Монго-Столыпин понял, что Карамзин хочет высказаться, как Лермонтов высказался в стихах о том, что волнует и беспокоит его душу, а слушать, не будучи сам говорлив, он умел. Он закурил трубку. Карамзин вернулся к столу, подобрал бумаги и взглянул на Столыпина.
- Вы спрашивали меня, - заговорил он, - что за человек Дантес. Теперь я знаю его, к несчастию, по собственному опыту. Дантес был пустым мальчишкой, когда приехал сюда, забавный тем, что отсутствие образования сочеталось в нем с природным умом, а в общем - совершенным ничтожеством как в нравственном, так и в умственном отношении. Если бы он таким и оставался, он был бы добрым малым, и больше ничего; я бы не краснел, как краснею теперь, оттого, что был с ним в дружбе, - но его усыновил Геккерн, по причинам, до сих пор совершенно неизвестным обществу ( которое мстит за это, строя предположения).
- И что же?
- Геккерн, будучи умным человеком и утонченнейшим развратником, какие только бывали под солнцем, без труда овладел совершенно умом и душой Дантеса, у которого первого было много меньше, нежели у Геккерна, а второй не было, может быть, и вовсе.

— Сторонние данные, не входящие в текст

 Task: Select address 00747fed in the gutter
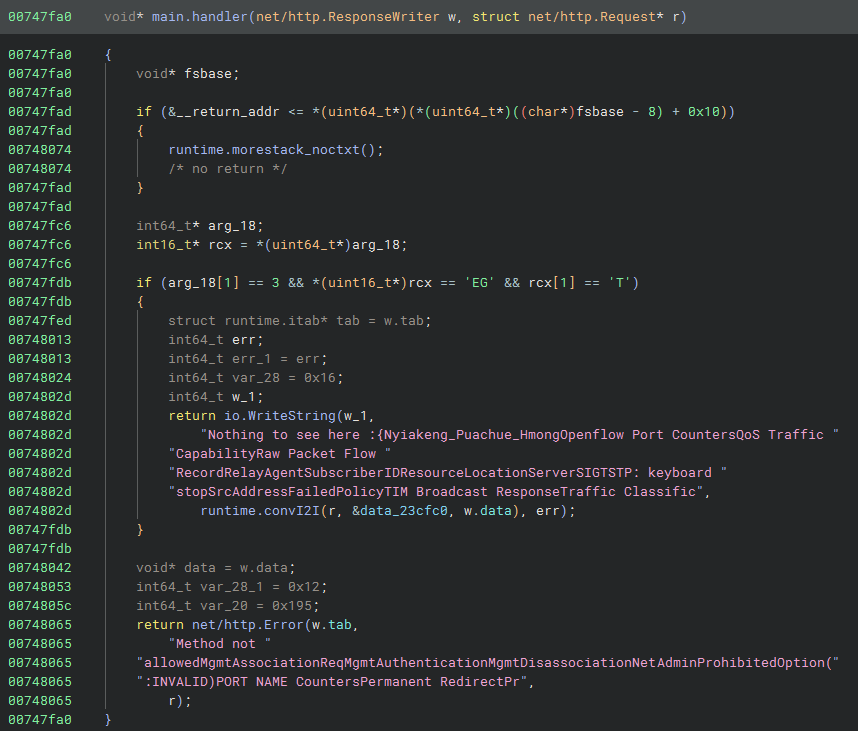click(40, 320)
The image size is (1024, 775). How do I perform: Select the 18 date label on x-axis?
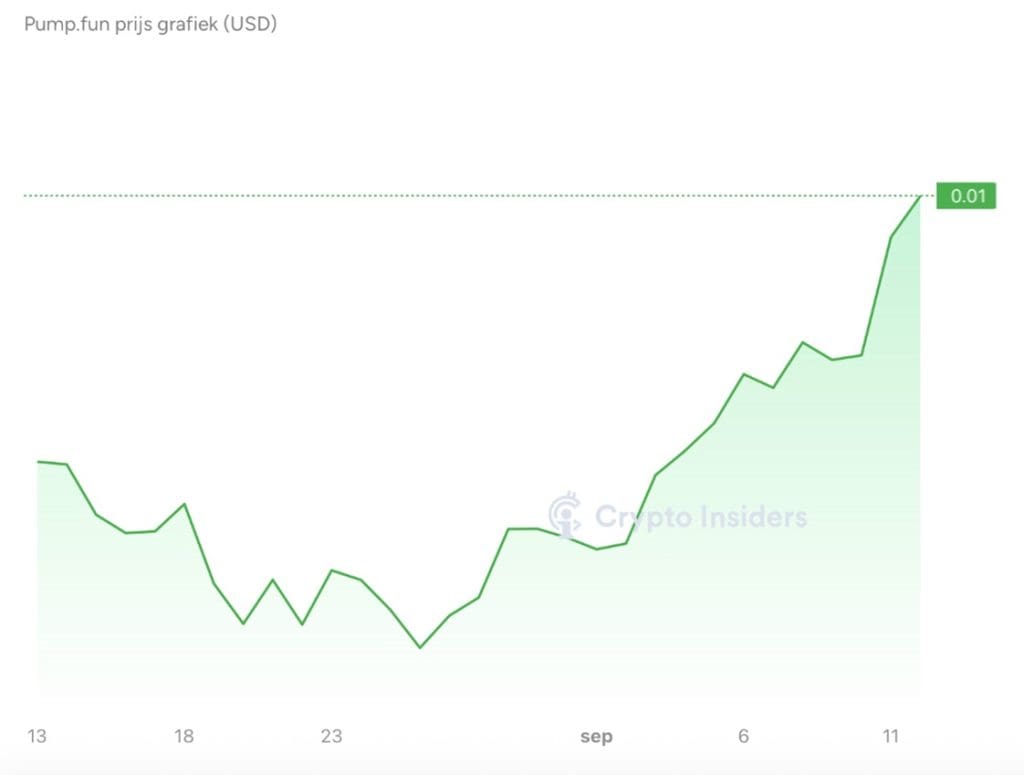click(184, 736)
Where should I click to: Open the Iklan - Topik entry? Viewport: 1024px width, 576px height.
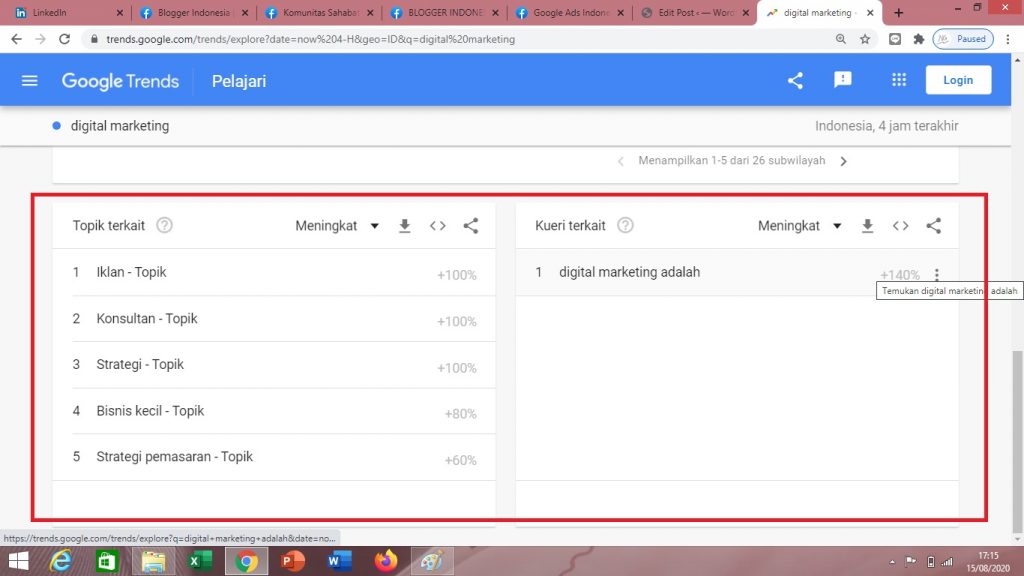131,272
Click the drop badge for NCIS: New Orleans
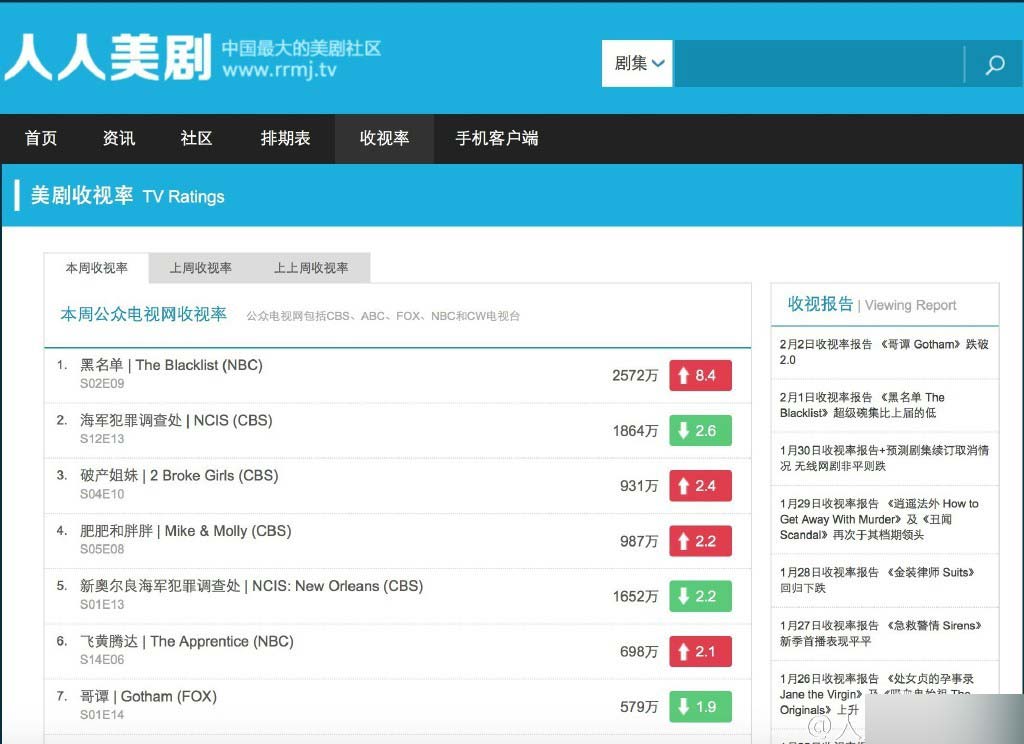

- Заложил душу дьяволу? Впрочем, продолжайте. Я слушаю вас внимательно, - зашевелился Алексей Аркадьевич и принял более удобную позу в кресле.
- Эти два человека, не знаю с какими дьявольскими намерениями, стали преследовать госпожу Пушкину с таким упорством и настойчивостью, что, пользуясь недалекостью ума этой женщины и ужасной глупостью ее сестры Екатерины, в один год достигли того, что почти свели ее с ума, и повредили ее репутации во всеобщем мнении.